● Assigned task:
Copy the entries below exactly, but only from the line containing "Given: Click the flag" through the final line.

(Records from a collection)
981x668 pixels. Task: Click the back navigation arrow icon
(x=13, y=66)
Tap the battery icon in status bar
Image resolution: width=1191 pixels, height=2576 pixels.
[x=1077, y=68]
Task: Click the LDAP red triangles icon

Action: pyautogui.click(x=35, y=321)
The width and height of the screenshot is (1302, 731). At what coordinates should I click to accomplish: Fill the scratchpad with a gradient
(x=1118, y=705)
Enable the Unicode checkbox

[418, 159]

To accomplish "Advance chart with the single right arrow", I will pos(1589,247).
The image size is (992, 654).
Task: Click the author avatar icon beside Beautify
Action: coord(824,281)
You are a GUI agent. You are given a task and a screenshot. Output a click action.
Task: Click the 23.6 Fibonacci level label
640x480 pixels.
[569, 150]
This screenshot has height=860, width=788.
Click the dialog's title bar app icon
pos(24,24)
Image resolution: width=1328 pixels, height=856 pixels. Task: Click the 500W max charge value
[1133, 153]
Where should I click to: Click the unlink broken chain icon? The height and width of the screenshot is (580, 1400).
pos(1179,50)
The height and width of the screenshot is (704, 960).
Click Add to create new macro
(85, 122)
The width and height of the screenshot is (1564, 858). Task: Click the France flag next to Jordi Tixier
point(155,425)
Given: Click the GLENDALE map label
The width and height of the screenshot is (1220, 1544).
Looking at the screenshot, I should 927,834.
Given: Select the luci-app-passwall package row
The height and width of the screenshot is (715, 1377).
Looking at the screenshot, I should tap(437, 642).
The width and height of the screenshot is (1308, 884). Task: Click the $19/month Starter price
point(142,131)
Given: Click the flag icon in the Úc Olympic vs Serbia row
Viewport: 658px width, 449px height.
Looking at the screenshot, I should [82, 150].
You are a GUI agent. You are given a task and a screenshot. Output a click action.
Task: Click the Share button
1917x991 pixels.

● Written answer:
Given: Click the flag icon in the Úc Olympic vs Serbia row
Viewport: 658px width, 449px height.
Looking at the screenshot, I should [82, 150].
You are a GUI agent. You are given a task and a screenshot. Output a click action.
Task: Click the Share button
1917x991 pixels.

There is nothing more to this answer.